Game for learning in an Immersive Virtual Environment?

This afternoon attended the 1st session of the IVE workshop. Though have little idea what IVEs are and what it really offers (in the educational context), am somewhat excited - before and during the workshop :D Hm... not so much of a fear factor anyway... unlike the eLearning session.

Spend a fair bit of playing the game... perhaps I started with the right footing - the easiest one first - Food Force. (
- For a start, it's not easy to play - because there wasn't any background or 'objective' mentioned in the handout.
- OK, one 'guy' was talking to give the background - but, not patient enough to listen through before jumping into the game!
- There are 6 missions - seem to be sequential, though at the end of each mission, the links to the 6 missions are displayed together with the 'results' of that mission.
- Again, curriculum link from each activity was not clear.
- Teaching Idea that I could think of is, National Education and Character Education - in particular, I think the NE message, "No one owes Singapore a living". In the last mission (#6), the player will start to build a village, having to take into consideration which sector (eg. farming, education, health care) will receive more support (some kind of balancing act) such that by the end of 10 years, the village would be able to survive on its own, and not to depend on the help rendered by UN. Of course, there are other things and learning points that would be valuable to our students - when they compare and reflect on the 2 different 'worlds'.

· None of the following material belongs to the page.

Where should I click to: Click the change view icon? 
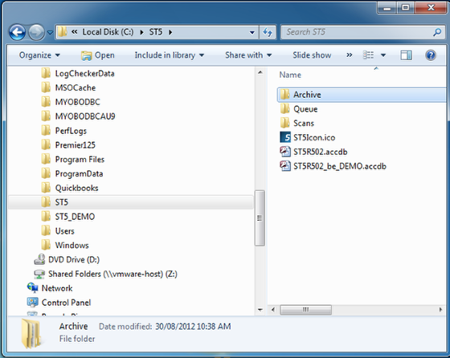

The other game introduced is "Darfur is Dying" ( - which is a springoff from Food Force. This online game is a "Refugee Game".

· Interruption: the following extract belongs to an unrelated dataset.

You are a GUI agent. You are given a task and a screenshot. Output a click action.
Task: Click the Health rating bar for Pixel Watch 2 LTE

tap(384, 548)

- Did not play this during the workshop, but spent about 20 minutes
- The website provides some background info of this region call Darfur (well, it's something new to me!) though I have heard of Sudan!
- It started off with identifying someone to get water and this person has to avoid the militiamen. Notice that it's really an 'action' activity - run and run and run! Doubt can link to any subject learning outcome directly (Oops! it requires a fair bit of creativity!).